Henry IV Part Two is one I’ve never actually seen before, wherein Tom Hiddleston’s Hal discovers that his reputation as a hedonist still leaves the powers that be (including father Jeremy Irons) suspicious he’s not worthy of the crown, even after his triumph over Hotspur in the field. Ultimately he proves himself not just by valor but by his rejection of Falstaff — hypocritical (he condemns Falstaff at the climax as if he’d never participated in the man’s roguery) but necessary to be a good king. To the cast of Part One, this adds Geoffrey Palmer as the Chief Justice.. “Let order die, and darkness be the burier of the dead.”

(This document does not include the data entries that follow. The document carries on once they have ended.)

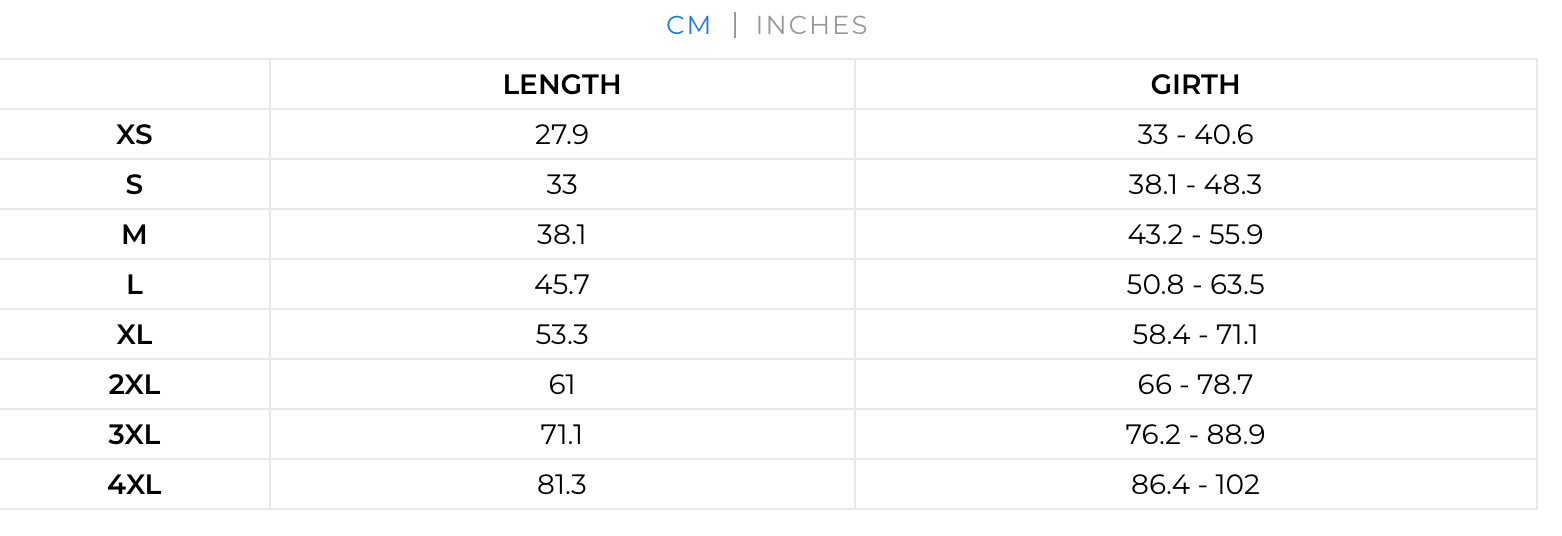The height and width of the screenshot is (536, 1562).
Task: Click the GIRTH column header
Action: pyautogui.click(x=1195, y=85)
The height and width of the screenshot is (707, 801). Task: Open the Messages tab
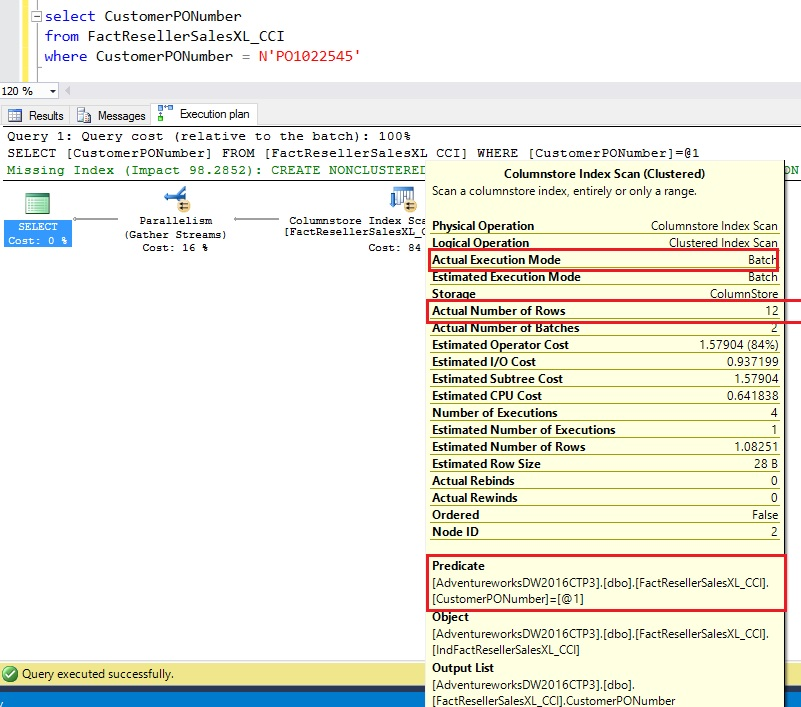[x=120, y=116]
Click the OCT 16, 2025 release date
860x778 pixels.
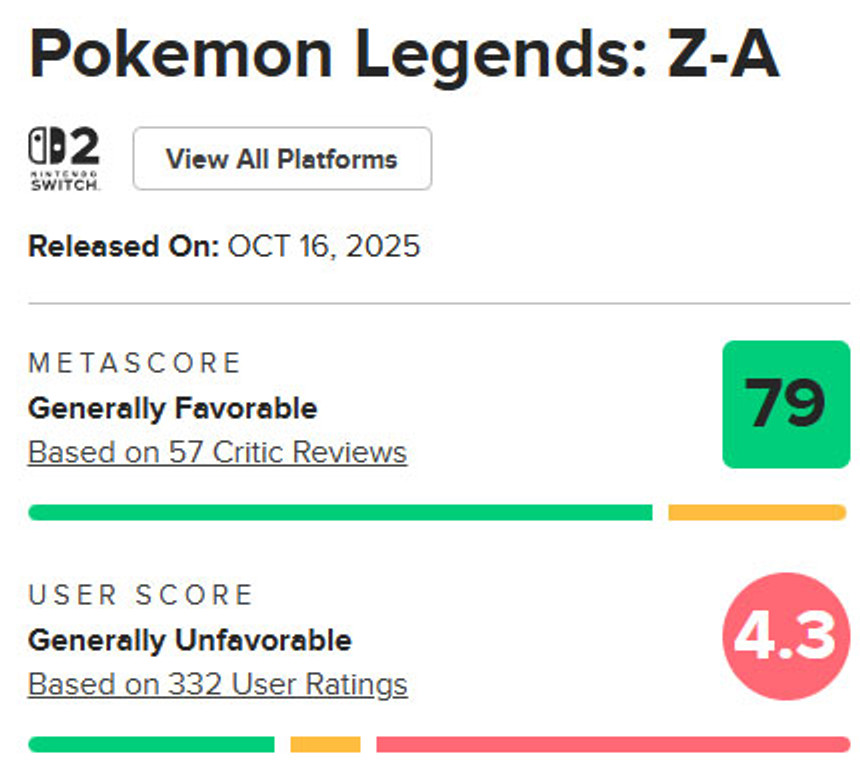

I’m familiar with both the Olivier and Branagh versions of Henry V and this falls somewhere in between, neither Olivier’s patriotic morale booster nor quite as gritty as Branagh’s. Hiddleston does a good job as a new king struggling to live up to his responsibilities as he goes to war against France and finally triumphs in the climactic victory at Agincourt (this includes the documented historical fact that he had his knightly prisoners executed when the proper act would be to hold them for ransom). A good job. “If we are marked to die, we are enough to do our country loss; but if to live, the fewer men the greater share of honor!”
The logical follow-up to the Henriad was Orson Welles’ THE CHIMES AT MIDNIGHT (1965), which reworks the two part Henry IV to focus on Falstaff (Welles) and his antics, his cheerful but repellent amorality (like Harry Mudd, he’s always looking for an angle) and his final falling out with Hal. Welles does a good job not making the rogue purely sympathetic but showing his corruption as well; with Keith Baxter as Hal, Jeanne Moreau as Doll, Margaret Rutherford as Quickly, Ralph Richardson narrating and John Gielgud as a very icy Henry IV. “There are but three good men in England yet unhung — and one of them is growing old and fat.”
(All rights to image remain with current holder).